The poem demonstrates the physical horrors of the men experienced in war. Owen suggests that god and nature had set a trap, for just as the soldiers had turned their back on nature and religion, so too had God and nature rejected the soldiers. God in his mercy may catch some of them as they fall, but the antagonism of nature confirms the culpability, which is compounded into the survivors’ silence:
“Why speak not they of comrades that went under?”
‘Spring Offensive’ is a vivid account of what warfare is like. The soldiers spurn safety and the peace and love of nature to destroy it all instead. They negate nature, remove themselves from the nurture of nature, alienate themselves from what gave them life in the first place; and thus, they reject all characteristics of humanity, to kill, maim and destroy.
This is the dehumanization of man, in the violation of nature. To Owen, this is part of the pity of war — that mankind could turn its back on all its values to become base creatures. It is only with their deaths that these men are forgiven, and are reunited with their creator, whose creation they tried to destroy “...plunged and fell away past this world’s verge, / Some say God caught them even before they fell.”

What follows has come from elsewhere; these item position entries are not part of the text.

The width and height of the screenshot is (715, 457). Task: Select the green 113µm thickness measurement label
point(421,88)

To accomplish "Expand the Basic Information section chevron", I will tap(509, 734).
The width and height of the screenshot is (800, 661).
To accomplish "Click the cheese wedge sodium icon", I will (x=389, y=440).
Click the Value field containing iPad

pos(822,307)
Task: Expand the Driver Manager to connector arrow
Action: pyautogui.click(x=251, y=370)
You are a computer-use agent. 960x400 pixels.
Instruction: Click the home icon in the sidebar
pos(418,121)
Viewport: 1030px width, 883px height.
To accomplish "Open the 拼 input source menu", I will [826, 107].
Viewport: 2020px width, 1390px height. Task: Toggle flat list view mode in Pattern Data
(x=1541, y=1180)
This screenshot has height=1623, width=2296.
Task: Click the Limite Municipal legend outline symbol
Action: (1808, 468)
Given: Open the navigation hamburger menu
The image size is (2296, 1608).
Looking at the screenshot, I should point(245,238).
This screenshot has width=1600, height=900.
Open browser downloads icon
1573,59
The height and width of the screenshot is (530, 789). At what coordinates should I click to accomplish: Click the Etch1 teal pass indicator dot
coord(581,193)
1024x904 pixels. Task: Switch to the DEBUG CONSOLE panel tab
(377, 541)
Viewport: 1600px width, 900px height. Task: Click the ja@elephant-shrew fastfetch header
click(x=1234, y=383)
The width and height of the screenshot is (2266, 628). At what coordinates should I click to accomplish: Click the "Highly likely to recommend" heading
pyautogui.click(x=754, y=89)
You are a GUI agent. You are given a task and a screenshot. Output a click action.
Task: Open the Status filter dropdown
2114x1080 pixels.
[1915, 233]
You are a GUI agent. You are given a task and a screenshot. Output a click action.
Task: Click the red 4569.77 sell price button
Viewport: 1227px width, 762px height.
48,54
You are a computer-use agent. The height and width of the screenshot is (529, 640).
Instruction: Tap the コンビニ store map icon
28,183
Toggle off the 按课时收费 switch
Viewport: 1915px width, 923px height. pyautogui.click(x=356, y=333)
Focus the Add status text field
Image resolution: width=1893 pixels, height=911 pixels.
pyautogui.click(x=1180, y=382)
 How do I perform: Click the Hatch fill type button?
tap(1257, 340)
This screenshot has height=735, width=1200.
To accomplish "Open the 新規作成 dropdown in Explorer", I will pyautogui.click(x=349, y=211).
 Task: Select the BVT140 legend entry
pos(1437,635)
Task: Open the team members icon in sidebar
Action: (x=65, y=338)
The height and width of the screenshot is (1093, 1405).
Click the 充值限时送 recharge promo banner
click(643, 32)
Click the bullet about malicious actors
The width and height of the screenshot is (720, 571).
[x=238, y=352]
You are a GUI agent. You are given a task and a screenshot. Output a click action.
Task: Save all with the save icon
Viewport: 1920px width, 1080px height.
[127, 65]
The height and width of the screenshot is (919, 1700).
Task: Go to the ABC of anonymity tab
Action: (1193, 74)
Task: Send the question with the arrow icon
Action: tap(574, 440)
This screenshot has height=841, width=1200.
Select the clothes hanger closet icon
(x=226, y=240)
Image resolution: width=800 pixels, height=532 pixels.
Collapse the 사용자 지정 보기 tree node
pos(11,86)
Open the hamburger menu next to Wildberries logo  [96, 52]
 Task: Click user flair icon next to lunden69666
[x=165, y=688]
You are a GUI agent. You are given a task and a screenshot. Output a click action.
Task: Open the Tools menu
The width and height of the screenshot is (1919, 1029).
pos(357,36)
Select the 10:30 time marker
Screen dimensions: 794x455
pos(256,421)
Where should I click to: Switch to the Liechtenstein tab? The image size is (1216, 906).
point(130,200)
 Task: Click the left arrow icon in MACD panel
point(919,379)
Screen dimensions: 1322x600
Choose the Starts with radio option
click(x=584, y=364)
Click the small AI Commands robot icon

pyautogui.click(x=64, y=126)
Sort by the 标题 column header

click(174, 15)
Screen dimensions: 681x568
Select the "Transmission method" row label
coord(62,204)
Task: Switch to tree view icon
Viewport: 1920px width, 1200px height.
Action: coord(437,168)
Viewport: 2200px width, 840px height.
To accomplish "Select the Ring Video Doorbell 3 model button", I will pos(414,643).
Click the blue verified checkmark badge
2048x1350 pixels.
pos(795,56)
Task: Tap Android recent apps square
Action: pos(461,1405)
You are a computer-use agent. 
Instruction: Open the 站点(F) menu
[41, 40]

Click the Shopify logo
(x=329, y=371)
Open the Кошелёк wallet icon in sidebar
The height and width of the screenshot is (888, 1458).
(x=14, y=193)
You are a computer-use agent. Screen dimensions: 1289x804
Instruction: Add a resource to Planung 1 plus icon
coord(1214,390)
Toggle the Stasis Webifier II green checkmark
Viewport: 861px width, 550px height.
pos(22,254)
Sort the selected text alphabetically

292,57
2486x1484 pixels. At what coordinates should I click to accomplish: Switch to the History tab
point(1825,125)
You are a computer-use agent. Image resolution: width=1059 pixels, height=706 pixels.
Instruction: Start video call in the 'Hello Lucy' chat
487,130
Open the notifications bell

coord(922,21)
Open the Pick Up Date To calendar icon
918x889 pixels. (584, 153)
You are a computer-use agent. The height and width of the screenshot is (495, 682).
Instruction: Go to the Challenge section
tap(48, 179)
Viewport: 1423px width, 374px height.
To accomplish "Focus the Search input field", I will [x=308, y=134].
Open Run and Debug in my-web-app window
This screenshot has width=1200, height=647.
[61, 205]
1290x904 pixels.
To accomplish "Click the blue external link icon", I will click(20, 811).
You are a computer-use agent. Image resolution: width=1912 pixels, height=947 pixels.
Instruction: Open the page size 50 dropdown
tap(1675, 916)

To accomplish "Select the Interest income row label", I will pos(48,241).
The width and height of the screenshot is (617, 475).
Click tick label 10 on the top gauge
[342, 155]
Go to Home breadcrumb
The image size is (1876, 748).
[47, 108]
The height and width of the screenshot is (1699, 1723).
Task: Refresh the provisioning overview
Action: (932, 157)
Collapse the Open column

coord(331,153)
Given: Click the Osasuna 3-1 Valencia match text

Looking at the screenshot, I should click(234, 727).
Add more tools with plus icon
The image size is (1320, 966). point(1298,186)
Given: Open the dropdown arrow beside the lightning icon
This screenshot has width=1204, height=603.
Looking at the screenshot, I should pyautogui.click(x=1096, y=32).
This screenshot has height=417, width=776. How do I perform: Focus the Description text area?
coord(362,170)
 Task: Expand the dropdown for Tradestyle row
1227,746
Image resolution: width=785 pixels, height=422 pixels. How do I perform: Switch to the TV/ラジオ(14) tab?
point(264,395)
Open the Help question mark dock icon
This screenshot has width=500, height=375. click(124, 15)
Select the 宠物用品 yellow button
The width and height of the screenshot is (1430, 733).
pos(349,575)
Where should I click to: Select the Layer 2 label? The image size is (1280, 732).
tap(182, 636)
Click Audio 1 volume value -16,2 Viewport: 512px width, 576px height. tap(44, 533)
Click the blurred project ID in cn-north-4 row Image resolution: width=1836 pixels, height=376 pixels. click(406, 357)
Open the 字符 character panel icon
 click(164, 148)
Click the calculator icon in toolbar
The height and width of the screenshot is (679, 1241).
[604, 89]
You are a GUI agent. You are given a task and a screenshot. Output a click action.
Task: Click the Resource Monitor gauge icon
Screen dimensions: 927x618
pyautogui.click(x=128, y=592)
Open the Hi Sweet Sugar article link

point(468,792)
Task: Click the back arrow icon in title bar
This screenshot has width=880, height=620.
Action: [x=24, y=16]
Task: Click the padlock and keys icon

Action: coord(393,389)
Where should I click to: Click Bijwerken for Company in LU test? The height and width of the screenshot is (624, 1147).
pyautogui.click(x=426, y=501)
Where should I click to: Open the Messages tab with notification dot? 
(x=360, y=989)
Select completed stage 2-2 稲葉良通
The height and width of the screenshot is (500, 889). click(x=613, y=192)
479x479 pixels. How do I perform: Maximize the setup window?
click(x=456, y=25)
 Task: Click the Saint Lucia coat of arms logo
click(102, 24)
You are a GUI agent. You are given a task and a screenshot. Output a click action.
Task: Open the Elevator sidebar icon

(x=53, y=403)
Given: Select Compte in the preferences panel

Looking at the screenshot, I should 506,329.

But for those who commit such a crime yet survive, they are “The few who rushed in the body centre hell, / And there out-of ending all its fiends and flames”; those who never regain the Immunity they lost, for they have been to hell and back, and are no longer as human as others.
Owen was a great artist. His poetry is never devoid of poetic truth and poetic beauty. In Spring Offensive, the awful reality of war is expressed in a masterly way. Without creating any propagandistic literature, Owen has truly brought out the great message of his poem through highly suggestive images.
The diction used by Owen is never annoying. It has a melody of its own, which is brilliantly balanced with the elevated tune of the poem. There is rounded felicity of expressions reminding one of Keats. The use of irony has a telling effect or the significance of the theme.
The title Spring Offensive is an oxymoron itself. Spring is a time of joy calm, and happiness1 and the word ‘offensive’ shows fear, and hatred. The poem starts with a very natural tone, showing happiness and ease. But toward the end, it begins to turn into hatred, fear and regret. The world turns against’ them, shown when he says ‘earth set sudden cups / In thousands for their blood; and green slope Chasmed and deepened sheer to infinite space’.
This shows that the ever so natural fields, are turned into holes, from the blasts of bombs. It becomes an endless, perpetual space of war, and the reader gets a sense of this appalling battleground, where no one is spared.
The poem changes a lot, and the reader must keep a constant eye out for a change of tone.